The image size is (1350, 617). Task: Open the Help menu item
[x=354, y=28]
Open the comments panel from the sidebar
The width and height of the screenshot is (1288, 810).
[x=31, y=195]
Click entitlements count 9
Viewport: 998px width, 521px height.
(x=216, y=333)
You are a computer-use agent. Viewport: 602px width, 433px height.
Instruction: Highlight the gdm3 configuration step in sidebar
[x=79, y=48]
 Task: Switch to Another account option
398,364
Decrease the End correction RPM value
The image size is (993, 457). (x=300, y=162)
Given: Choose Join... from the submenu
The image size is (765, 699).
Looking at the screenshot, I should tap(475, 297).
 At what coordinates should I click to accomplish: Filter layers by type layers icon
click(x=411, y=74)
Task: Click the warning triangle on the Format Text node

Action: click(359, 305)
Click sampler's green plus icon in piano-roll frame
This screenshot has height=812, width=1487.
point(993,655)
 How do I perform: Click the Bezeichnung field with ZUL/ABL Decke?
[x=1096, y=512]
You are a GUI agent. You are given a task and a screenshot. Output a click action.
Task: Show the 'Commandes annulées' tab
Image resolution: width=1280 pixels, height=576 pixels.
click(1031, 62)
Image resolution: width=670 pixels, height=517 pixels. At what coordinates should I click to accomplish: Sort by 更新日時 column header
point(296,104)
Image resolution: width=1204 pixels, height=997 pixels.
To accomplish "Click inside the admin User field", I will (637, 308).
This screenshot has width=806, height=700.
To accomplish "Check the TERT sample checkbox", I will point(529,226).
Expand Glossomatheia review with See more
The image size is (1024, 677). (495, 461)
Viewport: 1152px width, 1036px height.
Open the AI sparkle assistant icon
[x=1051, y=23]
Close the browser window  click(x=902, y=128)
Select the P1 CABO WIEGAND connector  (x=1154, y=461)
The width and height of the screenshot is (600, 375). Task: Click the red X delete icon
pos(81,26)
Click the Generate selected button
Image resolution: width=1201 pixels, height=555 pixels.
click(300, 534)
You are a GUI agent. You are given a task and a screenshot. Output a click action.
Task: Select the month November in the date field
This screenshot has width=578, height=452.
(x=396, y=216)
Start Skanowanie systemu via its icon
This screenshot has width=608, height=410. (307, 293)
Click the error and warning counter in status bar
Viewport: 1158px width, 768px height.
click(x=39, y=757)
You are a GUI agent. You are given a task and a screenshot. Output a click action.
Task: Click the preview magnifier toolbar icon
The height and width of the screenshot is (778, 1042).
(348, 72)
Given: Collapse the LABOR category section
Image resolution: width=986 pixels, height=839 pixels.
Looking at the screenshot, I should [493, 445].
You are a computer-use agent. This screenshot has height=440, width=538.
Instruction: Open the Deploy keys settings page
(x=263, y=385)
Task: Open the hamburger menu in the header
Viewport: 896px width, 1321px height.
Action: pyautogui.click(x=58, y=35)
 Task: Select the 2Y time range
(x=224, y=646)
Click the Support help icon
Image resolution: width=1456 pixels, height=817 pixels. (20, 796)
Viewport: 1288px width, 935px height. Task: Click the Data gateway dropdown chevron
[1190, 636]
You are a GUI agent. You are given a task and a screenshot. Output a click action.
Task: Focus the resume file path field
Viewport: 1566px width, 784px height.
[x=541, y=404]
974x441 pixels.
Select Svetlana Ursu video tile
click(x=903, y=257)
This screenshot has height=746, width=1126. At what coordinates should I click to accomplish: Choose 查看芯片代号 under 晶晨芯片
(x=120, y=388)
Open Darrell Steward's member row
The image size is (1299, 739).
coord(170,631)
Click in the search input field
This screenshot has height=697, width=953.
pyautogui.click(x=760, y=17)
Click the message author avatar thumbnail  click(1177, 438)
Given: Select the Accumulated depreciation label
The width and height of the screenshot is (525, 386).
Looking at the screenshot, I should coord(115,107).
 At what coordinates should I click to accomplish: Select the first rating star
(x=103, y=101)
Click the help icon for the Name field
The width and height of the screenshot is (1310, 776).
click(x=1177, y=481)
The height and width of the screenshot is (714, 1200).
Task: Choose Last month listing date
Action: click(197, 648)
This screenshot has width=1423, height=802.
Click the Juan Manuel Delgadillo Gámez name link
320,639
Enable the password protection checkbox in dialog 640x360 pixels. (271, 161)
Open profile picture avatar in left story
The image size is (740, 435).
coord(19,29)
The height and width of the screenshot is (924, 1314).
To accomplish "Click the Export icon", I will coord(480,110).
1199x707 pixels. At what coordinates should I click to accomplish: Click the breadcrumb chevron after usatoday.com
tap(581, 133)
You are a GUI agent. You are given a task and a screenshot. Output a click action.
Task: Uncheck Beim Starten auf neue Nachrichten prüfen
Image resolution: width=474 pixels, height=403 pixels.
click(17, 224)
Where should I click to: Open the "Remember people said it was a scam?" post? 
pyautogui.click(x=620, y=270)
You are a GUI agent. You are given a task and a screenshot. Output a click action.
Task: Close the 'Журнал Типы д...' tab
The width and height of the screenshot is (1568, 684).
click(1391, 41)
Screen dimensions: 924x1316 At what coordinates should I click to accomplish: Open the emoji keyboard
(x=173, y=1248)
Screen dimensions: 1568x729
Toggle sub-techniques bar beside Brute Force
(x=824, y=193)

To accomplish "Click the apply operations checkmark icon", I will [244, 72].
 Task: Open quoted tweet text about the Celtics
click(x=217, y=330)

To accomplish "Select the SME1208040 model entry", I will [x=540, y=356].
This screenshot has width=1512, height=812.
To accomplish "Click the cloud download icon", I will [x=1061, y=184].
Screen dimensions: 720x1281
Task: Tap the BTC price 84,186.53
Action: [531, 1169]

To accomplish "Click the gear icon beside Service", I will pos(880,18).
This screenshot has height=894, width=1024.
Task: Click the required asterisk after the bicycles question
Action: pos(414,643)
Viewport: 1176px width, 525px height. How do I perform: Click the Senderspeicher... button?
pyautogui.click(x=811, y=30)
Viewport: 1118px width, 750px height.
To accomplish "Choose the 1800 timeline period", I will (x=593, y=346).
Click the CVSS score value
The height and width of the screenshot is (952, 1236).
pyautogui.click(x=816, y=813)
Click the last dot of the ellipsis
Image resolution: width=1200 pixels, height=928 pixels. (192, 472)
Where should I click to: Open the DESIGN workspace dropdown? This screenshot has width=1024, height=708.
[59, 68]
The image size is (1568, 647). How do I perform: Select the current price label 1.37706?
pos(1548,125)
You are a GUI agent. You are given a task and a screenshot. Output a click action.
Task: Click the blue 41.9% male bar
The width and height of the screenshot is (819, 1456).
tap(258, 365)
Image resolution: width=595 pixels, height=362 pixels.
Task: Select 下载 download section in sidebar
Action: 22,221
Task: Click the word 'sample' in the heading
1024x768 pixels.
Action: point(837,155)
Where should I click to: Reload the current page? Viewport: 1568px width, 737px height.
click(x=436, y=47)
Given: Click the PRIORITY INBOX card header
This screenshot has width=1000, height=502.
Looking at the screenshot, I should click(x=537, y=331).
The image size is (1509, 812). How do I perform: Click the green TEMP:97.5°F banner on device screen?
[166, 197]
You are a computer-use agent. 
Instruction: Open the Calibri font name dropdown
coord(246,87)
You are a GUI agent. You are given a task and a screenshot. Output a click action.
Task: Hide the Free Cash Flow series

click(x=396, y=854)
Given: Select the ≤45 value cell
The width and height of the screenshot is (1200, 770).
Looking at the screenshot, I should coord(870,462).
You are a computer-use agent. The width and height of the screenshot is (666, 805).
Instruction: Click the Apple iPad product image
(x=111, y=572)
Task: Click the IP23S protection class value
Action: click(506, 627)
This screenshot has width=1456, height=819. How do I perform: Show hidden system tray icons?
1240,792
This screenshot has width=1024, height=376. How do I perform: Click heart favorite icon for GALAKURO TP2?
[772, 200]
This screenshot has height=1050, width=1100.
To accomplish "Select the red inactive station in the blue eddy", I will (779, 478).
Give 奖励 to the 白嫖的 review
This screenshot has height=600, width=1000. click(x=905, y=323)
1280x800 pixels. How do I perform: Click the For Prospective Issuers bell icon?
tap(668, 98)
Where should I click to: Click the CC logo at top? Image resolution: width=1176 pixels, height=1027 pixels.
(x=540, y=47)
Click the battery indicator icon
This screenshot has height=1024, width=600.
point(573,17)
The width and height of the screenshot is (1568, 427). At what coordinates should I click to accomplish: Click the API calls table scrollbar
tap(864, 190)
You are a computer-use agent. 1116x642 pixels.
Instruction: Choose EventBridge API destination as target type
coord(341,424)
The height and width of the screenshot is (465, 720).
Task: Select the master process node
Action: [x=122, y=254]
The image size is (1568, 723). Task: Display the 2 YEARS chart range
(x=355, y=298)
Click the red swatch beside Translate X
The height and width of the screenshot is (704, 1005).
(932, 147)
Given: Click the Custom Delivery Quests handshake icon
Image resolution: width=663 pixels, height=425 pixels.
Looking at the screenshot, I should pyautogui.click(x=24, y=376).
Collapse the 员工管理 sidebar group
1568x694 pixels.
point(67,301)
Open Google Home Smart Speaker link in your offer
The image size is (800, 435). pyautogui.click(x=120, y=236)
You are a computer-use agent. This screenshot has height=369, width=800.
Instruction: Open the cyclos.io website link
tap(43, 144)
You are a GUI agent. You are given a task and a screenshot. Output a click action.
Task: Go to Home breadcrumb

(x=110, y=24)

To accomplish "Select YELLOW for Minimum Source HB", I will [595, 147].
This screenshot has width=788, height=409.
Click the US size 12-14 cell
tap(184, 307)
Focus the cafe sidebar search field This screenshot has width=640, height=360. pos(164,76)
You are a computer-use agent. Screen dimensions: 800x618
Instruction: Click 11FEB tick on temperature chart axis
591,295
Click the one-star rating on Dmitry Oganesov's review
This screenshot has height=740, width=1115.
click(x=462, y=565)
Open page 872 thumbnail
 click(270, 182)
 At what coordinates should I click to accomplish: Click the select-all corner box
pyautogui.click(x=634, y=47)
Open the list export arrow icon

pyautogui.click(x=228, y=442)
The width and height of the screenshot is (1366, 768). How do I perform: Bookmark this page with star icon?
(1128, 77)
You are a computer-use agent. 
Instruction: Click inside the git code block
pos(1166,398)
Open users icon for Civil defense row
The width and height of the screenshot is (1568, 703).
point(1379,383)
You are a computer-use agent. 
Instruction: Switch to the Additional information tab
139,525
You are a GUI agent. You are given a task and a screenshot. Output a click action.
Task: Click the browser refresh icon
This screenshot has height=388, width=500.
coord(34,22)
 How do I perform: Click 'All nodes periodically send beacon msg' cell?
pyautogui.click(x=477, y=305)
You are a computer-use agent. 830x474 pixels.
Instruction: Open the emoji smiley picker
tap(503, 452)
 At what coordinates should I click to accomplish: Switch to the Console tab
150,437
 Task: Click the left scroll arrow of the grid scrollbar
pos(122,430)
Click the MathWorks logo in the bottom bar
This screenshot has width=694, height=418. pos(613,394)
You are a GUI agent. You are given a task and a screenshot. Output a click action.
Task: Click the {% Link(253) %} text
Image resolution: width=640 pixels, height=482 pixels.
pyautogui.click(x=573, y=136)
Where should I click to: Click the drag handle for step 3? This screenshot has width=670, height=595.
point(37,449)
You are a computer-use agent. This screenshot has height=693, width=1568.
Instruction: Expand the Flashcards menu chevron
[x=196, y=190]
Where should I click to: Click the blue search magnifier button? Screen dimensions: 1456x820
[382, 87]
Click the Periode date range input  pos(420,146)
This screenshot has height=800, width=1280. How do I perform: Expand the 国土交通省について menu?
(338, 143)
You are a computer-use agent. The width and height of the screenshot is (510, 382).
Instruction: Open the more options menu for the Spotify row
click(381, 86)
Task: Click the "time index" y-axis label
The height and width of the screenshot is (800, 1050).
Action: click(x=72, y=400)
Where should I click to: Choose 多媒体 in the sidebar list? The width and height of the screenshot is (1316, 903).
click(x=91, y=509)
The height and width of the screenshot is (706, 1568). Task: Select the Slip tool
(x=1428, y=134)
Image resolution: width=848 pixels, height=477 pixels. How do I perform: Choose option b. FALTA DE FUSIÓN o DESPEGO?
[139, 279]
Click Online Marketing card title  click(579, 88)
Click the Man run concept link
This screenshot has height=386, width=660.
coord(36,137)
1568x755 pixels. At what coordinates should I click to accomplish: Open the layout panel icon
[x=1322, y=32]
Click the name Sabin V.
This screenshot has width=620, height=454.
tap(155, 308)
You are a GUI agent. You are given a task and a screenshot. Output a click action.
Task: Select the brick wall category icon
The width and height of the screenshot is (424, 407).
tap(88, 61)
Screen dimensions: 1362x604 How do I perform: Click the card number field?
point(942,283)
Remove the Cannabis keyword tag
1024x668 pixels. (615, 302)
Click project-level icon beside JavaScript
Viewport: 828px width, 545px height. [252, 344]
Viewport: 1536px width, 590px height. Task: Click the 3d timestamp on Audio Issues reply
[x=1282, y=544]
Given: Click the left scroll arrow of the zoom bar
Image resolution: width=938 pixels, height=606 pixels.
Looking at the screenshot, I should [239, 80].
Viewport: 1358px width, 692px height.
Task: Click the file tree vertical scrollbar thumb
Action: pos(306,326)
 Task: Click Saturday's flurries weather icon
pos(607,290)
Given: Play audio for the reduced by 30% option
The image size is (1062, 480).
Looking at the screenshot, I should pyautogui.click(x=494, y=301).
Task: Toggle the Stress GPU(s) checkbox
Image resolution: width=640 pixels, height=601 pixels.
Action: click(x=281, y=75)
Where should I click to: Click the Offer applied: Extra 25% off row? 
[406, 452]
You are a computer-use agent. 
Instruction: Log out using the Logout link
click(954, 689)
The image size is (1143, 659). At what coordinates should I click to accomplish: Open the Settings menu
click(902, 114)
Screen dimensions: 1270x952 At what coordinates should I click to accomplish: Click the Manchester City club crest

- EXERCISE DIRECTIONS
Show all lines from the listing above in which "Close" appears.

- FINISHED EXERCISE
Close the browser window  click(x=902, y=128)
Task: Close the 'Журнал Типы д...' tab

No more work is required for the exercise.